Having an illness like cancer can lead to excessive tiredness and fatigue. This fatigue may be from the body’s response to repairing itself from cancer, side effects of cancer treatments, or just needing time to recover emotionally from the experience of having had a serious illness. Cancer-related fatigue can be a long-term condition, and some of the people we interviewed had to manage it within their day to day lives. As Diane described, ‘it’s a result of the (breast) cancer that I just don’t have the energy I used to have’.
The extent to which fatigue affected the people we spoke to varied quite a bit. Having long term fatigue meant that some people couldn’t live the same kind of lives that they did before having had cancer. One woman who completed her colorectal cancer treatment five years ago still experiences ‘down days’ when she doesn’t have the energy to leave her house. Another woman finds the ‘sheer tiredness’ brought on by her lung cancer and chemotherapy is the worst long-term side effect of her illness and is still stopping her from attending social occasions several years after treatment. She sometimes feels guilty about the effect this change is having on her husband as they miss out on doing the things they used to.
Others found that they needed to scale back participating in sporting activities or exercise. A 65 year old man who was six years post-diagnosis of prostate cancer described how his lifestyle has changed, as he had to stop doing activities or sports which were too ‘energetic’. He felt that it was important to try to keep active, but also needed to make time to rest. Travelling abroad to visit his daughter has become difficult as any long journeys with heavy baggage are just too tiring for him.

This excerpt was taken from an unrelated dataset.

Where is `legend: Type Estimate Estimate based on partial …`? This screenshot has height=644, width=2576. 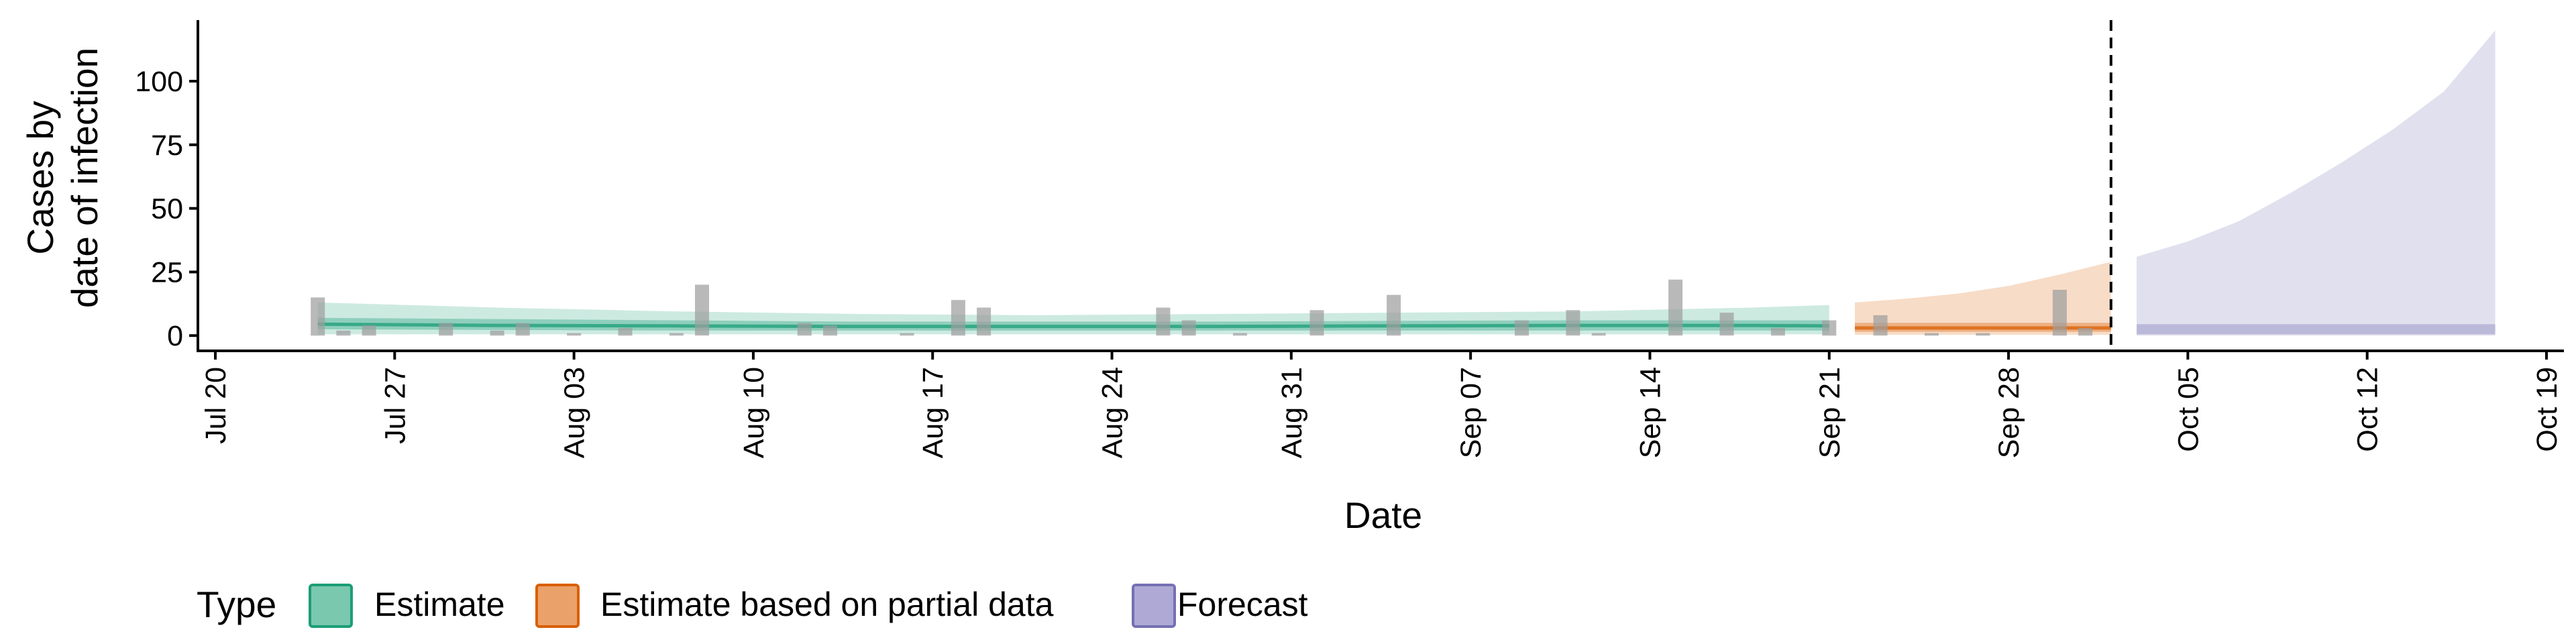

Some people said it was difficult to know whether tiring more easily was also due to getting older, but they noticed that they had less stamina since their cancer treatment. A 50 year old woman says, ‘I have to pace myself a lot,well it’s probably because I’m getting older but I definitely don’t have the stamina or energy that I used to have before.’ A woman in her early 40’s said that six years since having ovarian cancer, ‘when I’m tired, I just go to bed. I probably would have soldiered on and been up to all hours to do things. I don’t do that anymore.’ A man in his fifties who was diagnosed with lung cancer five years ago now finds that he has to do his gardening in stages because of tiredness, so he does a small bit then has a sleep, then he does some more.
Feeling more fatigued than normal made it hard for those people who were still working to get through the day. Louise, who is self-employed as a tour guide, described how a lack of energy makes it difficult to motivate herself to get work done. She is still on hormonal therapy (tamoxifen and Arimidex) for her breast cancer and thinks that this is the source of her tiredness.
Louise was not the only person to attribute feeling fatigued to long-term effects of cancer treatments. Ann, who had leukaemia and was treated with a bone marrow transplant, described how she still gets ‘very, very tired now’ even though she is seven years post-transplant. Diane feels that the main long-term tiredness that she experiences is due to radiotherapy treatment for her breast cancer which just ‘drained all of her energy’.
As well as fatigue, some people talked about weakness or having less ‘physical strength’ as a result of surgery or radiotherapy for their cancer. One woman who was five years post-diagnosis from non-Hodgkin’s lymphoma described how she is ‘not the same person she used to be’ and has lost strength in her hands due to nerve damage from surgery. She finds it difficult not being able to lift things, and has to deal with continuing pain and numbness in her hand at night-time. A man who had non-Hodgkin’s lymphoma thirteen years ago used to work as a surveyor and feels that the biggest side-effect he has had to manage is his ‘lack of strength’.